Eventually, he says, he was presented with the documentation to sort out a covenant problem on the day he called into the council with a photograph for consideration.

“I was getting a bit sick and tired of it,” the Fraser Coast resident of eight years said.

“It took me 13 months. It should have taken a few weeks.

“We just love it here. We don’t want to be forced to leave.”

So he turned up at last Wednesday’s meeting of the Fraser Coast council and during public participation asked the council to have a heart.

“We were told by someone in similar circumstances that someone could spend $30,000 with an application and be told ‘No’. Not this boy.”

Mayor Mick Kruger responded by providing him with an instant consult with director of planning and development David King, whose email followed with good news later the same day.

“I was very pleased with the end result but they do need a little shake-up, I think.

“If they drive their cars the same speed they do their work in the council office, they will never be caught for speeding. I know things take time but you have to draw the line some time.”

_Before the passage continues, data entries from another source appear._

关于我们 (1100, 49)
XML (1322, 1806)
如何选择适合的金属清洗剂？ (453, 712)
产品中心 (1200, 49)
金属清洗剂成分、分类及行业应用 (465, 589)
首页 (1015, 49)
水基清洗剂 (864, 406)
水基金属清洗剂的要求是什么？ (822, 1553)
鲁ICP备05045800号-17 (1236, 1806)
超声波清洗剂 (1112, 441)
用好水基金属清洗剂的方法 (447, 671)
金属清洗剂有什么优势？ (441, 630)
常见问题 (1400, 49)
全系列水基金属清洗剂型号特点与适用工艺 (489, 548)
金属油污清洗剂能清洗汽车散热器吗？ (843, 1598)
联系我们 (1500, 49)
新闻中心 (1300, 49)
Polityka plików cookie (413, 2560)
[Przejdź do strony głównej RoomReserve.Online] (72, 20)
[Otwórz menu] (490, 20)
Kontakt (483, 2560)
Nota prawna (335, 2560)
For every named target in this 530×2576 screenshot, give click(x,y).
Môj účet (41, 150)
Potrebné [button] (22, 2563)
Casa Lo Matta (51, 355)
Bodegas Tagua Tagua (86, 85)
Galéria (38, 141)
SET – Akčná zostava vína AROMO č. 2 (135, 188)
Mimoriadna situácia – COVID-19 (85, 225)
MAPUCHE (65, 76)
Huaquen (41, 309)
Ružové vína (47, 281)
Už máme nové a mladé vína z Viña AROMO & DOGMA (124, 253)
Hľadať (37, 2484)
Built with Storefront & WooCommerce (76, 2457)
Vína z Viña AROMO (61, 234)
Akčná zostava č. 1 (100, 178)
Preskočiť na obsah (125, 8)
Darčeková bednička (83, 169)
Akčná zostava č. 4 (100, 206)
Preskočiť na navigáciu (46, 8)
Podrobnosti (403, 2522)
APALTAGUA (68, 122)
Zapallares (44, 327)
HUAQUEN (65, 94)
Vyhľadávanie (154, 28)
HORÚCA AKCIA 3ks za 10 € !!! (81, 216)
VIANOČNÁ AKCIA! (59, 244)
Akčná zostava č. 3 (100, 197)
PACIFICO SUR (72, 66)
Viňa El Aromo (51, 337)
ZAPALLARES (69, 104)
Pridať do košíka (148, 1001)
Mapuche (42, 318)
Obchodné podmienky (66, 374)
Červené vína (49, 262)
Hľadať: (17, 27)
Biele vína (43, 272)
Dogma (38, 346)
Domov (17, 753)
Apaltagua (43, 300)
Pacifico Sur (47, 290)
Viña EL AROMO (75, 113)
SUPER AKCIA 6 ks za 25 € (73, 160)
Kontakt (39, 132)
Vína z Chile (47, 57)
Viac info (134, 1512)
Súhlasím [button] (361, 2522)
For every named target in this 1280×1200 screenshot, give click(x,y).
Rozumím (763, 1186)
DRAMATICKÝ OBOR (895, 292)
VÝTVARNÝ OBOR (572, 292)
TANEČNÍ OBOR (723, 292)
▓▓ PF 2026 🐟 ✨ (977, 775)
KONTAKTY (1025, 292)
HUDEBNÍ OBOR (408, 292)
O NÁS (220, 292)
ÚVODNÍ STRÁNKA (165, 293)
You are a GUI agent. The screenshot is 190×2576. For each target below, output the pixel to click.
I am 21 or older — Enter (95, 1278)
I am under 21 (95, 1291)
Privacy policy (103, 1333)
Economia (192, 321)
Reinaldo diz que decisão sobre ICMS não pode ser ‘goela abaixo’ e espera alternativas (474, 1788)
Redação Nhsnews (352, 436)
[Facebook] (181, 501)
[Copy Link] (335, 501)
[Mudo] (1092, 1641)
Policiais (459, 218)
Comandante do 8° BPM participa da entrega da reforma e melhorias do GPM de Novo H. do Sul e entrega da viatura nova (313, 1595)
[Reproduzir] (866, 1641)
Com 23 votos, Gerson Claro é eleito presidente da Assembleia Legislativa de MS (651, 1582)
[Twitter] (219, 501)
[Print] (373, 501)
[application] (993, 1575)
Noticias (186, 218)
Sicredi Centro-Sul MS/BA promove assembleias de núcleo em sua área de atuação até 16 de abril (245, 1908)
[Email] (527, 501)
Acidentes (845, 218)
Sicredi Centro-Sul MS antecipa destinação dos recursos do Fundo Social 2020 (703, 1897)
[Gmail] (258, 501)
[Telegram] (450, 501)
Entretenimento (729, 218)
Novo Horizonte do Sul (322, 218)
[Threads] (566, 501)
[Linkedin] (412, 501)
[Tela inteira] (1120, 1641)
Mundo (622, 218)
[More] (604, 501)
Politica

The council’s executive manager for development assessment, Michael Ellery, said yesterday that a one-size-fits-all approach was not possible because every subdivision was different and would be subject to different requirements which could vary with the planning schemes.

“Anyone considering subdividing their property can refer to all the planning schemes online to see if their idea is consistent with the planning scheme for their area.”